FRAGMENTO —
/---

2.500 personas sufren un ictus en Aragón cada año

El Día Nacional del Ictus se conmemora este jueves 18 de noviembre con el eslogan ?Prevenir el vital?. Según el Instituto Nacional de Estadística, el ictus es hoy en día la segunda causa de mortalidad tras el infarto de miocardio, con el que comparte similares factores de riesgo o causas desencadenantes (hipertensión arterial, tabaco, colesterol, diabetes, alcohol y otras drogas, sedentarismo, edad, arritmia cardiaca). En Aragón, cada año hay 2.500 y 3.000 casos y otros 6.000 padecen secuelas de esta enfermedad. Además, es la principal causa de incapacidad grave y de larga duración y la segunda de demencia.

El Hospital Universitario Miguel Servet atiende anualmente una media de 750 casos, por lo que ha puesto en marcha un Proceso específico para la Asistencia del Ictus. Se trata de una reorganización de la atención que se presta a estos pacientes con Protocolos y Vías Clínicas de cada una de las actuaciones que se llevan a cabo cuando se produce un ictus.

El ictus es un trastorno brusco de la circulación cerebral que altera la función de una determinada región del cerebro. Se produce cuando una arteria cerebral se obstruye por un coágulo (trombosis o embolia) o se rompe, dando lugar a una hemorragia cerebral. Al no llegar el flujo sanguíneo necesario a una parte del cerebro, se produce una lesión en esa zona (infarto cerebral). Los síntomas que provoque esta lesión dependerán de la función que desarrolle el área del cerebro correspondiente: parálisis de un lado del cuerpo si es un área motora, imposibilidad para hablar si es un área del lenguaje o pérdida de conciencia, entre otros. Estos son los síntomas más habituales junto a otros como trastornos de la sensibilidad o visión y, todos ellos, con el denominador común de presentarse bruscamente. El dolor de cabeza es poco frecuente, salvo en las hemorragias (15-20 % de casos); esta circunstancia motiva que algunos afectados no valoren como urgente su problema, sobre todo si los síntomas, como ocurre frecuentemente, son transitorios. Tratando estos casos más leves, se puede evitar que el siguiente episodio sea más grave e invalidante, por lo que ante síntomas de este tipo el paciente debe ser valorado y tratado urgentemente.

\---

TAREAS DEL EJERCICIO —
(a) Según el fragmento, ¿cuántos casos de ictus atiende de media cada año el Hospital Universitario Miguel Servet?
(b) Reproduce, por favor, el pasaje del fragmento desde "2.500 personas sufren" hasta "segunda de demencia.".

REGISTROS PROPORCIONADOS —
/---

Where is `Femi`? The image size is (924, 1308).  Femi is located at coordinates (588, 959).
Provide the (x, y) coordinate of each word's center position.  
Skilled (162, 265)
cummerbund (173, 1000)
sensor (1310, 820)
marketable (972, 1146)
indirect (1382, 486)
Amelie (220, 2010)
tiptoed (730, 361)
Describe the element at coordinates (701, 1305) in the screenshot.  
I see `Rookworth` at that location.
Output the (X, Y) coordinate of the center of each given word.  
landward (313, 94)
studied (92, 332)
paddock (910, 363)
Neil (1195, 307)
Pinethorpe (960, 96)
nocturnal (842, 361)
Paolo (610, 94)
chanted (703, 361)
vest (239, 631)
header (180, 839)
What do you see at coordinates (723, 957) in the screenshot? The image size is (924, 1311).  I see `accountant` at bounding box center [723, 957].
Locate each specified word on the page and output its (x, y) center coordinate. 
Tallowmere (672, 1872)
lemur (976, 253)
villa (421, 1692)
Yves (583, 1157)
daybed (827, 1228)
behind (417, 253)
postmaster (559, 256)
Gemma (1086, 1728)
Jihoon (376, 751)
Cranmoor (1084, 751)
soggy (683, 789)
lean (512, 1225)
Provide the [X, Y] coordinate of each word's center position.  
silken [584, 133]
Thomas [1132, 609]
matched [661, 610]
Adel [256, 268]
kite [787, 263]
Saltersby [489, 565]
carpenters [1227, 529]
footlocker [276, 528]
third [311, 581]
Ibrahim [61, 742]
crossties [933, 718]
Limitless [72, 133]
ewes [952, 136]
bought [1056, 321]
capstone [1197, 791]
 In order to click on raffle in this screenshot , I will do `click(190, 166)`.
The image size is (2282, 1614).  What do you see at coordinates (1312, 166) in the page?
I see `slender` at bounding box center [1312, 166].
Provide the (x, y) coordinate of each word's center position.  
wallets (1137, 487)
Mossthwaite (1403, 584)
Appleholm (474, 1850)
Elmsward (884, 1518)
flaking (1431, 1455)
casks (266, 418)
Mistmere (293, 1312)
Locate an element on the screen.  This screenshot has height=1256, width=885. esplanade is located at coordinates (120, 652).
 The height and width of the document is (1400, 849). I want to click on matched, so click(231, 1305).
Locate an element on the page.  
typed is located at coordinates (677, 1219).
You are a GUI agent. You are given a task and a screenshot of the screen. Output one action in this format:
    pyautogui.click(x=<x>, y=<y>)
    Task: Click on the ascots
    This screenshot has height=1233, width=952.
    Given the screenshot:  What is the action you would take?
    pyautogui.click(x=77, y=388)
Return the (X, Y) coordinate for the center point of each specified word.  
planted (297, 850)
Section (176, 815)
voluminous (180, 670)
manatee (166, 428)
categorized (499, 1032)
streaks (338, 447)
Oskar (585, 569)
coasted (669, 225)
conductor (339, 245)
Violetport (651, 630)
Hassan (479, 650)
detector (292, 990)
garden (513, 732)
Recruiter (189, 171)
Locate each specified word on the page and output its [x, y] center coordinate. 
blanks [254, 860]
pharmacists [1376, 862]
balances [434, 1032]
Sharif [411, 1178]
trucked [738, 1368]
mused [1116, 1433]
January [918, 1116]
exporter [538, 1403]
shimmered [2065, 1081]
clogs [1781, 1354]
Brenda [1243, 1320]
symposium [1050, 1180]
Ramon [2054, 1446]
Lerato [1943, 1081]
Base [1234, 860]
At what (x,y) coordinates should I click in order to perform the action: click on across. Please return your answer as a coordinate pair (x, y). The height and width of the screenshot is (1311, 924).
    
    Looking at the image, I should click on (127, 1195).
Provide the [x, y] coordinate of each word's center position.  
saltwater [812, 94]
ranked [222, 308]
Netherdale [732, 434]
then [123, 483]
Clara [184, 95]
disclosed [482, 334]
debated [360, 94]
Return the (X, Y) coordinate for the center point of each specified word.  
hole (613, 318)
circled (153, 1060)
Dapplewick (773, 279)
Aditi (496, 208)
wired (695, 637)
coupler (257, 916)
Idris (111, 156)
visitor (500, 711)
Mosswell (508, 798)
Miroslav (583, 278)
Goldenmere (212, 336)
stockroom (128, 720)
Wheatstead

\---

RESPUESTAS DE LA ACTIVIDAD —
(a) Una media de 750 casos al año.

(b)
2.500 personas sufren un ictus en Aragón cada año

El Día Nacional del Ictus se conmemora este jueves 18 de noviembre con el eslogan ?Prevenir el vital?. Según el Instituto Nacional de Estadística, el ictus es hoy en día la segunda causa de mortalidad tras el infarto de miocardio, con el que comparte similares factores de riesgo o causas desencadenantes (hipertensión arterial, tabaco, colesterol, diabetes, alcohol y otras drogas, sedentarismo, edad, arritmia cardiaca). En Aragón, cada año hay 2.500 y 3.000 casos y otros 6.000 padecen secuelas de esta enfermedad. Además, es la principal causa de incapacidad grave y de larga duración y la segunda de demencia.